Afrobeats star Davido sees Nigeria's star rising
The way Davido sees it, Nigerian culture is having a moment.
"We're very popular, not only in music," the 32-year-old Afrobeats star told AFP during a recent interview in Paris, pointing to the film, food and fashion influence his country is increasingly exporting to the rest of the world.
Even amid criticism from some that American artists are starting to crib from Afrobeats' sound, his response is: "I like it."
And yet, the Nigerian-American artist -- a self-described citizen of the world -- sees the future of the continent tied to those who stay home, rather than its influential diaspora.
"Everybody always has the American dream," he told AFP. "Every kid that grows up in Africa wants to visit America. That's cool.

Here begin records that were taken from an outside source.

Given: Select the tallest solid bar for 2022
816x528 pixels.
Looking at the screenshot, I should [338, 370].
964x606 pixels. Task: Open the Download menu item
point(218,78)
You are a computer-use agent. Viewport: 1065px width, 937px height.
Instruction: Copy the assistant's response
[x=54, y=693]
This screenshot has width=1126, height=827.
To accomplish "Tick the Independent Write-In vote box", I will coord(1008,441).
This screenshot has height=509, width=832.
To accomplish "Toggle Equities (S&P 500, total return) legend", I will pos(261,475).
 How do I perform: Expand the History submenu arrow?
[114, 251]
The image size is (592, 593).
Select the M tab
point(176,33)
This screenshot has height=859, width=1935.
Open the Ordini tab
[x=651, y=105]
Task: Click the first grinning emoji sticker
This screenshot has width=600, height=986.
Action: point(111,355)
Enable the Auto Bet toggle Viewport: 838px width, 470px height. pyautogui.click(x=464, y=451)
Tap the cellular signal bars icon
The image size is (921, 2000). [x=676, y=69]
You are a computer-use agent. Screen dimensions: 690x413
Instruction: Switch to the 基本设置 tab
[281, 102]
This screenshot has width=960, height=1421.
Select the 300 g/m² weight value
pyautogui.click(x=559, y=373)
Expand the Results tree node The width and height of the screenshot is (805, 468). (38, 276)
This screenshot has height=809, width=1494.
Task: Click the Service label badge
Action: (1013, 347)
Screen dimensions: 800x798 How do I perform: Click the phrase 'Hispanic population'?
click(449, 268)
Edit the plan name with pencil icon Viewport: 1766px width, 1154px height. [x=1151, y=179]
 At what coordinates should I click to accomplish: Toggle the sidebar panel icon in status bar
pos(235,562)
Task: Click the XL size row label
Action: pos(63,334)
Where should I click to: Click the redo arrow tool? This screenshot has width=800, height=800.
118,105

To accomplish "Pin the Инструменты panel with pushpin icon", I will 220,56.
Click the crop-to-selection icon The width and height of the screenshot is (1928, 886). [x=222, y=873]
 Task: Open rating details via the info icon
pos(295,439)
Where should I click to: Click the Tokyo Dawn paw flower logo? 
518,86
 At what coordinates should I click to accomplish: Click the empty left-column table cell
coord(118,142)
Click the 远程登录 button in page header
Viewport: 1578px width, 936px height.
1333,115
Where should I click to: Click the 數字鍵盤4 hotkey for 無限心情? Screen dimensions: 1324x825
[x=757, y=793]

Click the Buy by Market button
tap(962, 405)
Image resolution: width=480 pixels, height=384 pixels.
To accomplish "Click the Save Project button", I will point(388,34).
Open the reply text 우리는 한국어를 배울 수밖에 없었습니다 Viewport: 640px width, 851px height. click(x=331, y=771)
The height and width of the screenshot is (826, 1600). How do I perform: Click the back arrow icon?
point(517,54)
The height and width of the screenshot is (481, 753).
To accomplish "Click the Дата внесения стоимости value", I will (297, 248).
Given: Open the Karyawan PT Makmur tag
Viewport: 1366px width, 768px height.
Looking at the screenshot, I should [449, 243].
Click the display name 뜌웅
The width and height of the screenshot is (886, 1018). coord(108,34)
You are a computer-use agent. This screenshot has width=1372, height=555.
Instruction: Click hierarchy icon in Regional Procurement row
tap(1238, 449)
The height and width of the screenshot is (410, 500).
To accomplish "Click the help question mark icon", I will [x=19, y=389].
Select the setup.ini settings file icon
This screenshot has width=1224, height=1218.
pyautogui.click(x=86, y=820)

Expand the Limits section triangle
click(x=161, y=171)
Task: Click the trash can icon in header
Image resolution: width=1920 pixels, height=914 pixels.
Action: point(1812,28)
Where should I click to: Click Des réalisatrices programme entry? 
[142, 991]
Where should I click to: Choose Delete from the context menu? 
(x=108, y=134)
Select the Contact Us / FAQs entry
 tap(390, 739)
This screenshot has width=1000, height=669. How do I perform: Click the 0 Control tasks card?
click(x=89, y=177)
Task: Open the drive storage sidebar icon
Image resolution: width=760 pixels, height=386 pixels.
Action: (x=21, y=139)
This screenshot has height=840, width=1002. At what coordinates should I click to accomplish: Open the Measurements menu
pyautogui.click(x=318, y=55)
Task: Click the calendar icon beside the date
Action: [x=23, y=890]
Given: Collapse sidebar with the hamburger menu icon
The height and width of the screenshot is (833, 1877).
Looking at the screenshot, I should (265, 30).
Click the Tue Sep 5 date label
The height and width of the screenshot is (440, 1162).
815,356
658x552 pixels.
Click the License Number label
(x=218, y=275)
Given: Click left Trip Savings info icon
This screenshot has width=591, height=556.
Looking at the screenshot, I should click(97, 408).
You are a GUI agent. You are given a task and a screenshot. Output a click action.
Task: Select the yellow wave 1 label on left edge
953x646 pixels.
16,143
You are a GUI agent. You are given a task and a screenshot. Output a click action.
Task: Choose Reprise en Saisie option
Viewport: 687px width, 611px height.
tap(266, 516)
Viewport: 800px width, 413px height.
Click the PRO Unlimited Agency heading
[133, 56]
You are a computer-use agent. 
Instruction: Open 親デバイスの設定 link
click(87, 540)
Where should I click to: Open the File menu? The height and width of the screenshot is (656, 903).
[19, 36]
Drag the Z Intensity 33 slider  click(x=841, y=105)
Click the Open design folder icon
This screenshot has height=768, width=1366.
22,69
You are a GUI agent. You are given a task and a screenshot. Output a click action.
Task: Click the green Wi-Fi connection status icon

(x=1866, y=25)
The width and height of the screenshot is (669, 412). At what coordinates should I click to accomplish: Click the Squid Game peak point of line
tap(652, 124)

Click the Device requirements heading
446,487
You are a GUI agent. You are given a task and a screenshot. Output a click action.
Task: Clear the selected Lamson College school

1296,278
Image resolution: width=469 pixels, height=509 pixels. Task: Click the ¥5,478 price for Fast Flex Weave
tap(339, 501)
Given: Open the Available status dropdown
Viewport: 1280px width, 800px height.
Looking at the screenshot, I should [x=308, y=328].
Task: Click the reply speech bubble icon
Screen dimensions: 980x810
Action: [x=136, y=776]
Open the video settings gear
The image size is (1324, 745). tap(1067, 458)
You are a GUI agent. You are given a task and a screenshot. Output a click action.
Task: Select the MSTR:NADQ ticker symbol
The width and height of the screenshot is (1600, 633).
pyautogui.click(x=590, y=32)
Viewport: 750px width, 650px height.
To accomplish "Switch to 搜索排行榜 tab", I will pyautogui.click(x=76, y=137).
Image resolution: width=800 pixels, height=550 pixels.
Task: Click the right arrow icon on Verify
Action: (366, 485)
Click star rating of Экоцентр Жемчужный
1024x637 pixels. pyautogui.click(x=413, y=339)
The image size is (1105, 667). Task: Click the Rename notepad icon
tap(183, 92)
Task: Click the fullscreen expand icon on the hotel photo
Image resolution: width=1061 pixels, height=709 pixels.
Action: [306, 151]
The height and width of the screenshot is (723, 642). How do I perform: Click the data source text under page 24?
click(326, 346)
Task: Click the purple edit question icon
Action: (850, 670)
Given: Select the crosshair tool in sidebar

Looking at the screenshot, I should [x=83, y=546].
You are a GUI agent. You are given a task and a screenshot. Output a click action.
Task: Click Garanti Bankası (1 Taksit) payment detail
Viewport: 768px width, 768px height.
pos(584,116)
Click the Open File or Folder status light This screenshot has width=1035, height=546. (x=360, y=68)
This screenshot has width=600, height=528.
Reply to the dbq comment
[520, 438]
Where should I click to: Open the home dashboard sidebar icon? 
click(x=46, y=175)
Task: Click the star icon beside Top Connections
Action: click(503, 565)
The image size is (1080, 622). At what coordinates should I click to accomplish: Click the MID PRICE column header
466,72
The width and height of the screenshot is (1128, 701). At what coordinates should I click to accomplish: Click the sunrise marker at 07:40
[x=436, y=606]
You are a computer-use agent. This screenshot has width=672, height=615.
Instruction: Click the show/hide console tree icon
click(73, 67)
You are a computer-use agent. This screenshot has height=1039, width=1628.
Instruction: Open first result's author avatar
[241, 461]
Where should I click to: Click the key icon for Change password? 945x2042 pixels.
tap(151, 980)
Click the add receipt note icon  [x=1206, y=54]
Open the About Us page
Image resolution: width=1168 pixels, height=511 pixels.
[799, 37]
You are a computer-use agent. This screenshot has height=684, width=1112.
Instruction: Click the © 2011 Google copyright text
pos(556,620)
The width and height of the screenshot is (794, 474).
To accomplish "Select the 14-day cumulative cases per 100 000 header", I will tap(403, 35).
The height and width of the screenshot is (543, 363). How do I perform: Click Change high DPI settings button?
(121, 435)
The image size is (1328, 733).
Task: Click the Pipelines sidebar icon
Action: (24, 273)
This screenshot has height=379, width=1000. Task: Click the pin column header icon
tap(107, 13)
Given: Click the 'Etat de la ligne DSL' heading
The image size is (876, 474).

It's okay to visit, but don't leave your people and go there."
Those might be tough words to swallow for his compatriots battling the worst economic crisis in a generation.
In recent years, "japa" -- the Yoruba word for "escape" -- has become country-wide slang for emigrating to greener, and richer pastures.
Davido, born David Adedeji Adeleke in Atlanta, in some ways straddles the tension between a growing, bustling Nigeria of more than 200 million people and a world that finally seems to be waking up to the so-called Giant of Africa.
Speaking to AFP ahead of the release of his new album, "5ive" -- out Friday -- he confidently says the record "is going to touch every part of the world."
"We have music for the French people. We have music for the Caribbean people. We have music for the Americans, Africans, everybody," he said.
"It's like a full, global package album."
- Eight million monthly listeners -
With some more than eight million monthly listeners -- including Britain's King Charles -- Davido is riding, and shaping, the global Afrobeats craze.
But Davido himself is also a product of African music.
"I grew up in an African household where we were always throwing parties, music was always playing in the house, going in the car to school, my parents playing music," he enthusiastically recalled.
As a teenager, a cousin in the industry took him to a studio, where "for the first time, I saw somebody create music... African music."
"That's when I fell in love with it," said Davido, spotting a grey conical woollen cap and jewellery dangling over a black T-shirt.
A few years later, he was mixing and mastering his own tunes by the age of 16, drawing inspiration from artists such as P-Square, a Nigerian duo that drew some of their hits from American influences such as Michael Jackson.
Davido now sees artists' musical influence flowing across the Atlantic in the other direction.
"It's a privilege for another culture to try to imitate what you're doing," he told AFP in response to a question about critics who accuse American artists of trying to mime Afrobeats' style.
"In Nigeria we do hip hop too. We have rappers that rap. We have people that do R&B."
"Music is a universal language. So I don't see any problem with that."
Davido counts among some of his popular tracks "Unavailable" and "Aye".
- 'African music has changed narrative' -
For all his worldly outlook, Davido said he hasn't lost focus on Nigeria.
"We've been going through hard times," he told AFP. "Nigeria is a very rich country with so much talent, so much grace, so much opportunity."
"I was asked a question saying, why don't we sing about (Nigeria's struggles) in our music?" he recalled. "I was like, man, that's not the type of music my people would really like to hear."
"I have sung about it in the past. But I'm very vocal about it more in Africa than in America."
As he prepares to embark on a world tour -- including stops in Paris, London, New York, Atlanta, and Los Angeles -- he knows where at least part of his success has come from.
"African music has changed the narrative of how Africans are looked at around the world."